Selected extract:
.....

Why did religious right back HB 2?
NC Policy Watch
Rob Schofield
Guest Columnist
There are a lot of mysteries surrounding the recent legislative session in which the North Carolina General Assembly and Gov. Pat McCrory rammed through a radical overhaul of several important state laws and local government ordinances in less than 12 hours.
As was noted in a post on The Progressive Pulse on [March 31] yesterday afternoon, one of the most obvious ones involves the North Carolina Chamber and its deafening public silence:
“Is the Chamber — a group whose fingerprints are on virtually every major piece of legislation that impacts the state’s business community —really completely disinterested?
“Common sense and the rumor mill on Jones Street tell us that this is simply impossible.”
According to numerous observers of the kangaroo special session, there’s a reason that the Chamber stayed quiet — namely, that it was bought off with the broad language added to the bill at the last minute to deep-six local living wage ordinances and to bar all state court lawsuits against employers who fire workers for discriminatory reasons.
“It is a plausible theory. Noxious and revolting, but utterly plausible.”
The Chamber’s silence was rendered all the more striking and perplexing by the release late yesterday of a massive new list of opponents of the new law that features a veritable “who’s who” of the state’s and nation’s business establishment. This is from that letter:
“Discrimination is wrong, and we believe it has no place in North Carolina or anywhere in our country. As companies that pride ourselves on being inclusive and welcoming to all, we strongly urge you and the leadership of North Carolina’s legislature to repeal this law in the upcoming legislative session.”
The religious right’s contradictory stance
Still, for all the confusion surrounding the Chamber’s silence, the most bizarre and seemingly inexplicable aspect of the “Public Facilities Privacy and Security Act” involves conservative Christian groups and their silence over one of the law’s most outrageous and least-well-reported sections.
While much has been made of the law’s treatment of restrooms and other pub-lic accommodations and its affirmative ban on local ordinances that afford protections in those areas to LGBT people, consider the following language from the new law as it amends the state Equal Employment Practices Act:
“This Article does not create, and shall not be construed to create or support, a statutory or common law private right of action, and no person may bring any civil action based upon the public policy expressed herein.”
What that means, in plain English, is that North Carolina has officially joined Mississippi as one of only two states in the U.S. to bar all lawsuits in its state courts for employment discrimination.
That is not a misprint. From now on, North Carolinians who are fired from their job because they are an African-American, a woman or, yes, a conservative Christian, have no right to sue in state court.
Here’s how worker advocates at the North Carolina Justice Center describe the backdrop and impact of this remarkable shift:
“Since 1985, workers in North Carolina who have been fired because of their religion, race, color, national origin, age, sex, or handicap have been able to bring claims in state court under the common law theory of wrongful discharge in violation of public policy, based upon the public policy stated in action based on the North Carolina Equal Employment Practices Act (NCEEPA), N.C. Gen. Stat. § 143-422.1, et seq.

.....

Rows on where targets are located
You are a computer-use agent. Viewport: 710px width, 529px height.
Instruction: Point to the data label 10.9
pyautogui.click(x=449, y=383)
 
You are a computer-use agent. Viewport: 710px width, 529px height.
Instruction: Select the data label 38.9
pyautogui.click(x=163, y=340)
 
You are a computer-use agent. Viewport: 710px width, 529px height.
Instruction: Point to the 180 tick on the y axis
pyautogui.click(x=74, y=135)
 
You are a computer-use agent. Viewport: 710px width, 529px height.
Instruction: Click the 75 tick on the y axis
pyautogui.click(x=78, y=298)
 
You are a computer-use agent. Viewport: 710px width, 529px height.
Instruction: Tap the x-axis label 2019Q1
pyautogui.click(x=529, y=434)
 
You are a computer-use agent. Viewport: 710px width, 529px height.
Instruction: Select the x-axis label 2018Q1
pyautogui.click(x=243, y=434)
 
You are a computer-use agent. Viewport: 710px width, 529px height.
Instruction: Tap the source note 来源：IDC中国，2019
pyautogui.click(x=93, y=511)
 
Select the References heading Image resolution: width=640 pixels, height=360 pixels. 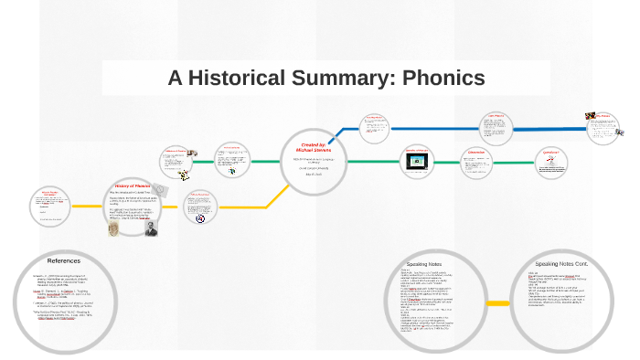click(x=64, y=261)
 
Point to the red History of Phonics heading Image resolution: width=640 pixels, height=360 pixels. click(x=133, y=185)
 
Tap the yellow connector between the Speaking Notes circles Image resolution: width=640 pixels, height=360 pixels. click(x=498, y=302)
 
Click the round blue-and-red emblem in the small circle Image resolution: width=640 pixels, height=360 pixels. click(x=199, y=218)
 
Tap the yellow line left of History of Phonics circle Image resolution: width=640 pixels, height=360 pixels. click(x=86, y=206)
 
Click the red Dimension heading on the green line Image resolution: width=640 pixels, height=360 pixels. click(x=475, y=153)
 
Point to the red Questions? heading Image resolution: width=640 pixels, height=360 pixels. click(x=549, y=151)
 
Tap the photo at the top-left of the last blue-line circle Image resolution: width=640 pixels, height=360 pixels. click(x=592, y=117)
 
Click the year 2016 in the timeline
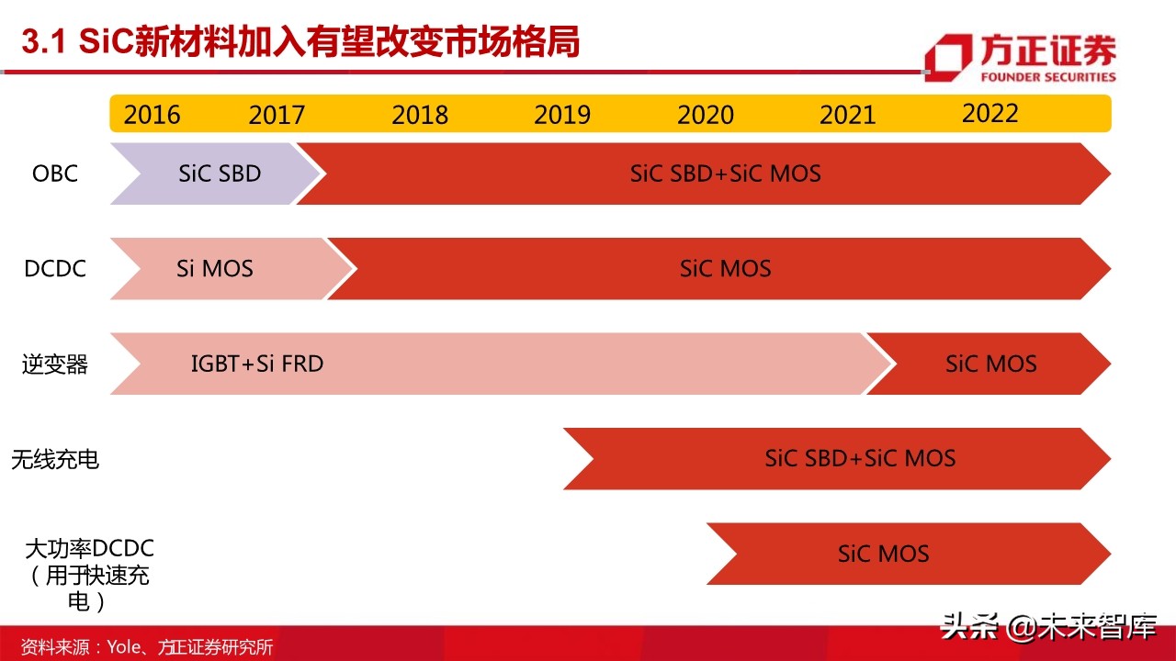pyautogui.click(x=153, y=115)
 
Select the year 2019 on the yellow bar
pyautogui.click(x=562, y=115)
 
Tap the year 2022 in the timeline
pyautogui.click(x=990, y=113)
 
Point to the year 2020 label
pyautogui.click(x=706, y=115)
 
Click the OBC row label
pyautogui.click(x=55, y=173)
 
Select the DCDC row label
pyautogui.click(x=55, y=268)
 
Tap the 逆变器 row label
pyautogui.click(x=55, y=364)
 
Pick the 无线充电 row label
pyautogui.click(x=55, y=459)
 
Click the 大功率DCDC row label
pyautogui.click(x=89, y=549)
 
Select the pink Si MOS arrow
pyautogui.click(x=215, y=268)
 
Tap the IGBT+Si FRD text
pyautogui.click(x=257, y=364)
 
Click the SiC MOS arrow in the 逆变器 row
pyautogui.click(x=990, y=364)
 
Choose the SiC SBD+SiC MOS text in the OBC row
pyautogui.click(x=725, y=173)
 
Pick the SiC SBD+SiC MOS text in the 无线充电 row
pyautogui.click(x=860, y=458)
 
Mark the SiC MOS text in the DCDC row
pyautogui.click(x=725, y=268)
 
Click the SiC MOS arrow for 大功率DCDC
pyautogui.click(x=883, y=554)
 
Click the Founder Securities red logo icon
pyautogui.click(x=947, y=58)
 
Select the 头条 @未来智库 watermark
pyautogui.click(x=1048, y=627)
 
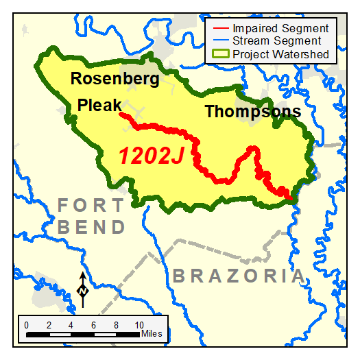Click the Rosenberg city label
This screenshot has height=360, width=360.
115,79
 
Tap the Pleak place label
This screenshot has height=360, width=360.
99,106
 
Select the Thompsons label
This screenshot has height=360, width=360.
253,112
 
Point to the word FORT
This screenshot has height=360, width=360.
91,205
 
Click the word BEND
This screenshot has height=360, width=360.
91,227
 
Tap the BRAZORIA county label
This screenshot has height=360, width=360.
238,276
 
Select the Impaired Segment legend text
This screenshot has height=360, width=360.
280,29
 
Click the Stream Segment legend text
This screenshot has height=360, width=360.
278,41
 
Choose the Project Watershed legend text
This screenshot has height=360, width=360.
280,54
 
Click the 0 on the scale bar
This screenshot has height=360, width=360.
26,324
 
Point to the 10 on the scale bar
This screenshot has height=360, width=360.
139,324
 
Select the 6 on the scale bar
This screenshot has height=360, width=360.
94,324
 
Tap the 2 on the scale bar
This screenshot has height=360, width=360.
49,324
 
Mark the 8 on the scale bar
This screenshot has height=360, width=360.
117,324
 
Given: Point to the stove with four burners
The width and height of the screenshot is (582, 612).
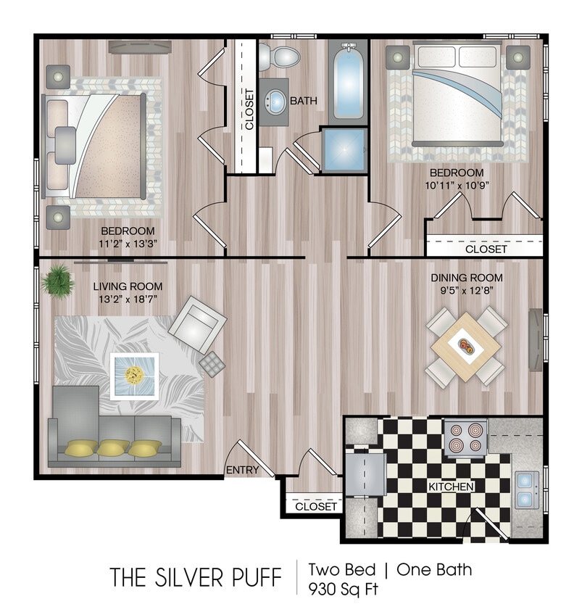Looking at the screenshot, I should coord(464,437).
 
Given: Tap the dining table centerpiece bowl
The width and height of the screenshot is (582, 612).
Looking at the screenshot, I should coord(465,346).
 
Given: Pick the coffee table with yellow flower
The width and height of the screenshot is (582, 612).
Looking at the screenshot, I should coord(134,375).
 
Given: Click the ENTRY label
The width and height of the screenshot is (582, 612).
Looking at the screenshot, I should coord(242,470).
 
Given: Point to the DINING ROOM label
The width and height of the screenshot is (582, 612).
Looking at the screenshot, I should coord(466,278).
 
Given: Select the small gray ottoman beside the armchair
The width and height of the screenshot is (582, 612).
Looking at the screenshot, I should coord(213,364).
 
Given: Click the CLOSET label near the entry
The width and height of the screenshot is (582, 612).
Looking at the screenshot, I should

.....

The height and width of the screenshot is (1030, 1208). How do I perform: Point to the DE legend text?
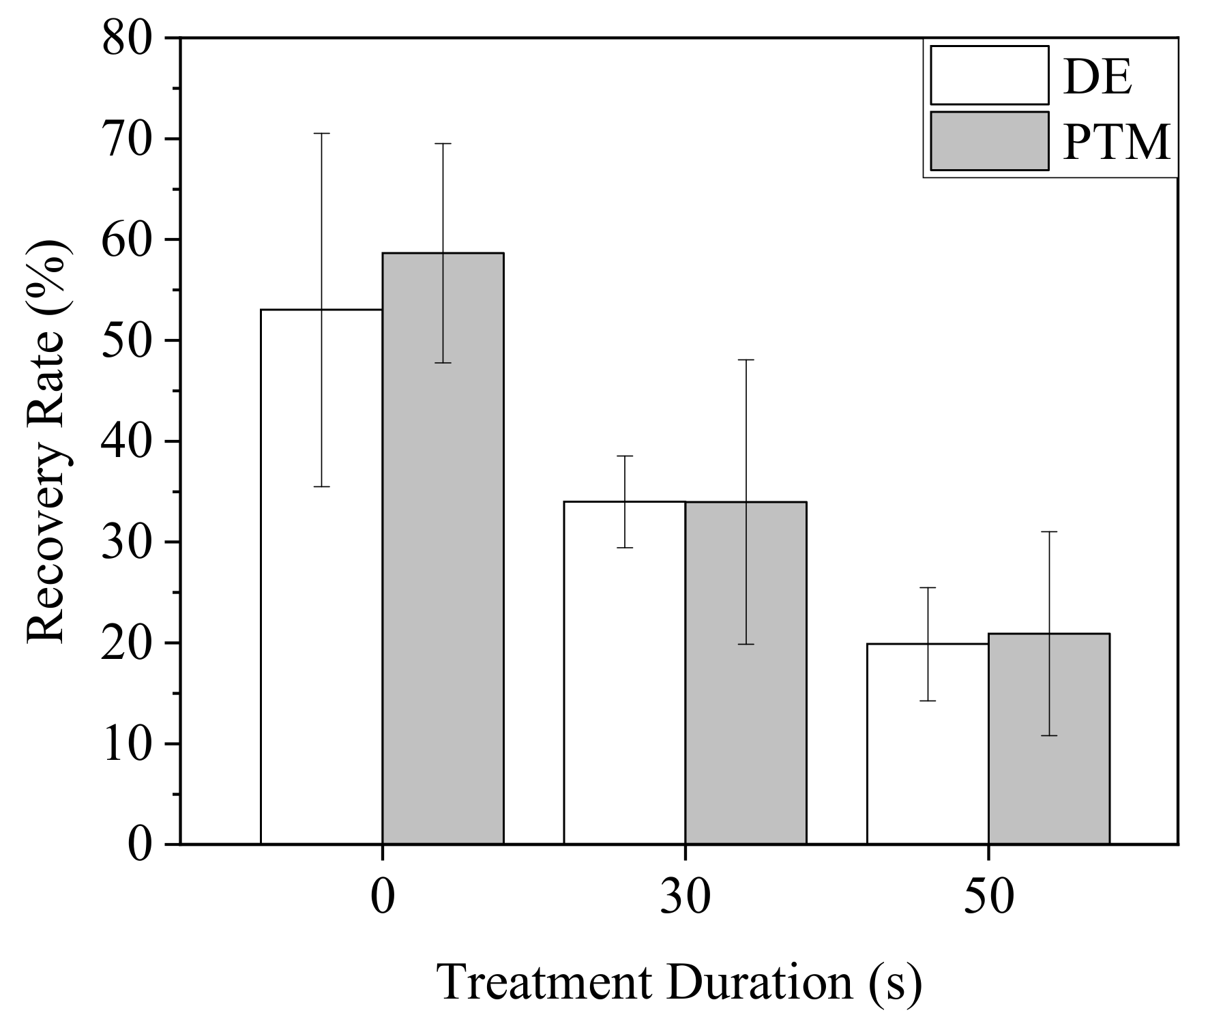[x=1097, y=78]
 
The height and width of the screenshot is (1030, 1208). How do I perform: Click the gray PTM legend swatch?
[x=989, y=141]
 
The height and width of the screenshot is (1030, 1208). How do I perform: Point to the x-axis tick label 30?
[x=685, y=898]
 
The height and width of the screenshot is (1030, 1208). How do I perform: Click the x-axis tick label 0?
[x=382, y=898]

.....

Exercise goal:
In the column on HB 2, which state had already barred all lawsuits in its state courts for employment discrimination before North Carolina joined it? The rows are separate material, apart from the column on HB 2.

Output:
Mississippi